Ama mezuniyet filminiz kayboldu…

Hayır. Evde duruyor.

 

O zaman neden burada retrospektif programında gösterilmiyor?

Onu unuttum aslında. Burada sadece Andriesh, yani onun daha uzun bir versiyonu gösterildi. O film de maalesef çocuklara değil, yetişkinlere hitap ediyordu.

 

Alexander Dovzhenko ve Igor Savchenko tarafından verilen dersler nasıl geçiyordu?

Dovzhenko ve Savchenko düşmanlardı. Sürekli tartışıyorlardı, anlaşamıyorlardı hiç. İkisi de yetenekli, özel ve önemli insanlardı. Biri Polonyalı ressam Jan Matejko’nun tarzında çalışıyor, Rönesans stillerini deniyordu. Öteki ise bir elmayı, ihtiyar bir adamın ölümünü, uçup giden bir leyleği tasvir ediyordu. Sanatı, muhteşem çocukluğundan besleniyordu. Estetiğe çok önem veren biri ile kadim bir tanrı arasında yaşanan bu ayrılık, Dovzhenko’nun stüdyosunda tartışmalara sebep oluyordu. Savchenko genç yaşta öldü, sadece 43 yaşındaydı. Tabutunun içinde öylece yatarken yaşlı bir adama benziyordu. Biz şimdiden ondan 20 yıl fazla yaşadık. Öğrencileri, öğretmenlerinden yaşlı artık. Vladimir Naumov 60 yaşında, ben ise 64 yaşındayım. 20 yıl daha uzun yaşadık… Savchenko’nun kaybı, Dovzhenko’yu derinden sarstı. Sınavlarımızın sorumluluğunu o üstlendi, diplomalarımızı o imzaladı. Çok cömertti.

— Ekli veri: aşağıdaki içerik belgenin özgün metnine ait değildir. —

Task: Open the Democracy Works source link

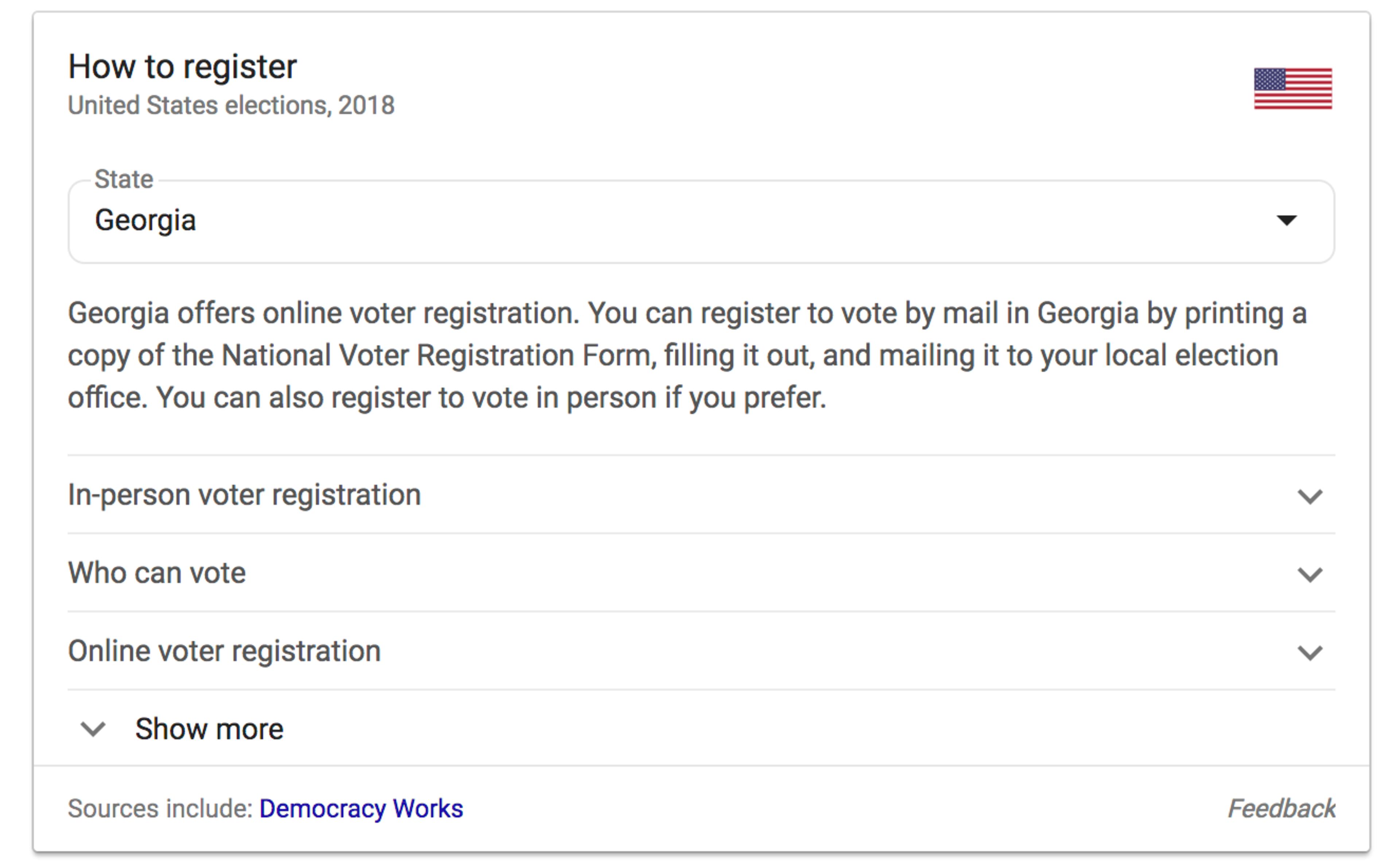Action: coord(361,809)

Özellikle de Aleksandr Alov, Naumov ve Felix Mironer hakkında çok hevesliydi.

 

Belli ki o zamanlar VGIK yetenekli insanlarla doluymuş…

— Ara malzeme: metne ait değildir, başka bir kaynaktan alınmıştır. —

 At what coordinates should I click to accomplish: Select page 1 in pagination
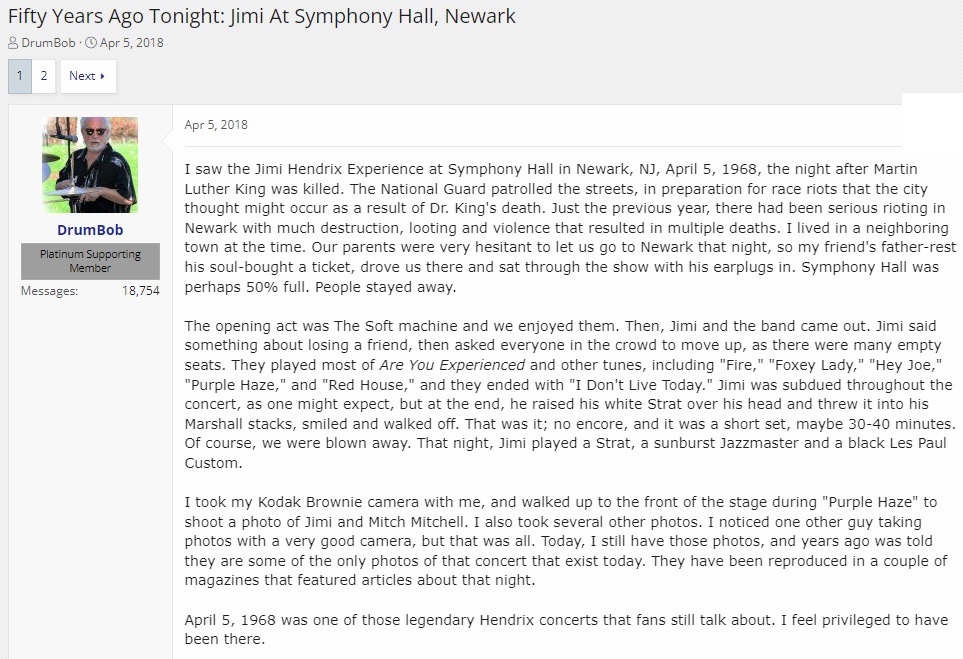click(x=20, y=76)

Aramızda bazı ilginç insanlar vardı, bunların içinde tabii ki Dovzhenko da var. Benimle aynı dönemden öğrencileri kaybettiğimiz için çok üzülüyorum. Aralarından dördü artık bizimle değil. Yakın zamanda arkadaşlarla toplandık, masada dört boş tabak bıraktık, tıpkı dört mum yakarmış gibi. Sonra da bizi bırakıp giden arkadaşlarımızı düşündük: hayatını Naumov ile film çekmeye adayan Alov; Marlen Khutsiev ile Spring on Zarechnaya Street (1956) filmini çeken Mironer; Grigori Aronov ve Seva Vsevolod Voronin. Dört arkadaşımız bizi terk etti, bir sonrakinin kim olacağını hiçbirimiz bilmiyoruz.
Biz, inanılmaz yetenekli bir adam olan Savchenko tarafından seçildik. Bizi sevdi, idolleştirdi. Bize ilham verdi. Bir mucize gerçekleştireceğimiz günü bekledi hep. Khutsiev ve Mironer, ilk filmleri Spring on Zarechnaya Street (1956) için GLKVK (Sovyetler Birliği Film Dağıtım Ajansı) ile sözleşme imzaladığında çok mutlu olmuştu. Alov ve Naumov birlikte Restless Youth (1958), Pavel Korchagin (1957) ve The Wind (1958) filmlerini yönettiler. Avant-garde akımına da öncülük yaptılar.

 

Film yönetmek sizin için ne anlama geliyor? Gerçek hayat? Rüya? Gizem?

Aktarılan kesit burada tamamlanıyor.